Extracted data
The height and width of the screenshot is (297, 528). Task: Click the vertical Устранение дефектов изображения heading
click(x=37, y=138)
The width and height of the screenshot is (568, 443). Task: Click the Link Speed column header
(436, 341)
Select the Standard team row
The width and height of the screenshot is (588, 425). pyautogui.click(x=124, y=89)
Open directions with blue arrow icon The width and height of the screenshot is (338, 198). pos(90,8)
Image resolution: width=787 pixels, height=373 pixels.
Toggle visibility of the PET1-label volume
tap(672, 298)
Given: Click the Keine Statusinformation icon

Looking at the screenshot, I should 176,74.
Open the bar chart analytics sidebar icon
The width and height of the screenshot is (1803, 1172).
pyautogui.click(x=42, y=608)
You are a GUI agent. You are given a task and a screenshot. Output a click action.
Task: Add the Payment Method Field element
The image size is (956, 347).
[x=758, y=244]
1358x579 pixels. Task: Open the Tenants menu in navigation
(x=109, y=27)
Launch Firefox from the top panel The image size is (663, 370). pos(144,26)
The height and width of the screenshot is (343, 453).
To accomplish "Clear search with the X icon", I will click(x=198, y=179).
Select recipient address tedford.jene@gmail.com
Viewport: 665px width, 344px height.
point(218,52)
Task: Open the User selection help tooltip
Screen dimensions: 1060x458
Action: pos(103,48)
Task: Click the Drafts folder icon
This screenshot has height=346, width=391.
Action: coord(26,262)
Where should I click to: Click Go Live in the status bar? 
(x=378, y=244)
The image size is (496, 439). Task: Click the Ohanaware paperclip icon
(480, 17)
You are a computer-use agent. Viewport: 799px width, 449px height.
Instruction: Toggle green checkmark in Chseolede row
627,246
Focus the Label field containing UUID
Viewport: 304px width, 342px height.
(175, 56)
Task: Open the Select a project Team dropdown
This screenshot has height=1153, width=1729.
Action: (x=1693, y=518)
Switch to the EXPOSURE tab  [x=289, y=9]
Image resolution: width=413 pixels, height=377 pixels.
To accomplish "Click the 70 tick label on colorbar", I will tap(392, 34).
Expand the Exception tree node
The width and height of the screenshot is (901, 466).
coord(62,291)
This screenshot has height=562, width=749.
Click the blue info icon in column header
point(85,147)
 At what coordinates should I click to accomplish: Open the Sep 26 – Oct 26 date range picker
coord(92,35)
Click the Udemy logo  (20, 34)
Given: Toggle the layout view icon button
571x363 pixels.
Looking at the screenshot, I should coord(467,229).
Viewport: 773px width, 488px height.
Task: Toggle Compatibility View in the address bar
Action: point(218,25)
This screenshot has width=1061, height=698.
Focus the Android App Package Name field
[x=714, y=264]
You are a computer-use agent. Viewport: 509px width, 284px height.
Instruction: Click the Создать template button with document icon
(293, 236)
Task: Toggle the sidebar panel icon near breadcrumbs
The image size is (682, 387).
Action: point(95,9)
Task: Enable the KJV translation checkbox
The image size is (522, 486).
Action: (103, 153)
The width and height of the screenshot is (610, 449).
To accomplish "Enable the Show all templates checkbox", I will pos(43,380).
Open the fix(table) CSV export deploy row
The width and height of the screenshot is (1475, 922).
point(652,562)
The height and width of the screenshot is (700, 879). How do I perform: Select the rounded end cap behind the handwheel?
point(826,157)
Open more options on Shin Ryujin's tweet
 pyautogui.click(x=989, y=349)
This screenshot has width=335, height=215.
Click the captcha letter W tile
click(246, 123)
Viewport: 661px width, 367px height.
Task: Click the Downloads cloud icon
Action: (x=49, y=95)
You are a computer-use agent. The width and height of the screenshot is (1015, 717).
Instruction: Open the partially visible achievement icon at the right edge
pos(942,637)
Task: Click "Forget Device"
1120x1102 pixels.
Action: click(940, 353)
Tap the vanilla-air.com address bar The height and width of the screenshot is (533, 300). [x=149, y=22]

WHAT IS BEING ASKED
Reproduce every line of the data above without changing anything.

RESULT BELOW
The height and width of the screenshot is (297, 528). Task: Click the vertical Устранение дефектов изображения heading
click(x=37, y=138)
The width and height of the screenshot is (568, 443). Task: Click the Link Speed column header
(436, 341)
Select the Standard team row
The width and height of the screenshot is (588, 425). pyautogui.click(x=124, y=89)
Open directions with blue arrow icon The width and height of the screenshot is (338, 198). pos(90,8)
Image resolution: width=787 pixels, height=373 pixels.
Toggle visibility of the PET1-label volume
tap(672, 298)
Given: Click the Keine Statusinformation icon

Looking at the screenshot, I should 176,74.
Open the bar chart analytics sidebar icon
The width and height of the screenshot is (1803, 1172).
pyautogui.click(x=42, y=608)
You are a GUI agent. You are given a task and a screenshot. Output a click action.
Task: Add the Payment Method Field element
The image size is (956, 347).
[x=758, y=244]
1358x579 pixels. Task: Open the Tenants menu in navigation
(x=109, y=27)
Launch Firefox from the top panel The image size is (663, 370). pos(144,26)
The height and width of the screenshot is (343, 453).
To accomplish "Clear search with the X icon", I will click(x=198, y=179).
Select recipient address tedford.jene@gmail.com
Viewport: 665px width, 344px height.
point(218,52)
Task: Open the User selection help tooltip
Screen dimensions: 1060x458
Action: pos(103,48)
Task: Click the Drafts folder icon
This screenshot has height=346, width=391.
Action: coord(26,262)
Where should I click to: Click Go Live in the status bar? 
(x=378, y=244)
The image size is (496, 439). Task: Click the Ohanaware paperclip icon
(480, 17)
You are a computer-use agent. Viewport: 799px width, 449px height.
Instruction: Toggle green checkmark in Chseolede row
627,246
Focus the Label field containing UUID
Viewport: 304px width, 342px height.
(175, 56)
Task: Open the Select a project Team dropdown
This screenshot has height=1153, width=1729.
Action: (x=1693, y=518)
Switch to the EXPOSURE tab  [x=289, y=9]
Image resolution: width=413 pixels, height=377 pixels.
To accomplish "Click the 70 tick label on colorbar", I will tap(392, 34).
Expand the Exception tree node
The width and height of the screenshot is (901, 466).
coord(62,291)
This screenshot has height=562, width=749.
Click the blue info icon in column header
point(85,147)
 At what coordinates should I click to accomplish: Open the Sep 26 – Oct 26 date range picker
coord(92,35)
Click the Udemy logo  (20, 34)
Given: Toggle the layout view icon button
571x363 pixels.
Looking at the screenshot, I should coord(467,229).
Viewport: 773px width, 488px height.
Task: Toggle Compatibility View in the address bar
Action: point(218,25)
This screenshot has width=1061, height=698.
Focus the Android App Package Name field
[x=714, y=264]
You are a computer-use agent. Viewport: 509px width, 284px height.
Instruction: Click the Создать template button with document icon
(293, 236)
Task: Toggle the sidebar panel icon near breadcrumbs
The image size is (682, 387).
Action: point(95,9)
Task: Enable the KJV translation checkbox
The image size is (522, 486).
Action: (103, 153)
The width and height of the screenshot is (610, 449).
To accomplish "Enable the Show all templates checkbox", I will pos(43,380).
Open the fix(table) CSV export deploy row
The width and height of the screenshot is (1475, 922).
point(652,562)
The height and width of the screenshot is (700, 879). How do I perform: Select the rounded end cap behind the handwheel?
point(826,157)
Open more options on Shin Ryujin's tweet
 pyautogui.click(x=989, y=349)
This screenshot has width=335, height=215.
Click the captcha letter W tile
click(246, 123)
Viewport: 661px width, 367px height.
Task: Click the Downloads cloud icon
Action: (x=49, y=95)
You are a computer-use agent. The width and height of the screenshot is (1015, 717).
Instruction: Open the partially visible achievement icon at the right edge
pos(942,637)
Task: Click "Forget Device"
1120x1102 pixels.
Action: click(940, 353)
Tap the vanilla-air.com address bar The height and width of the screenshot is (533, 300). [x=149, y=22]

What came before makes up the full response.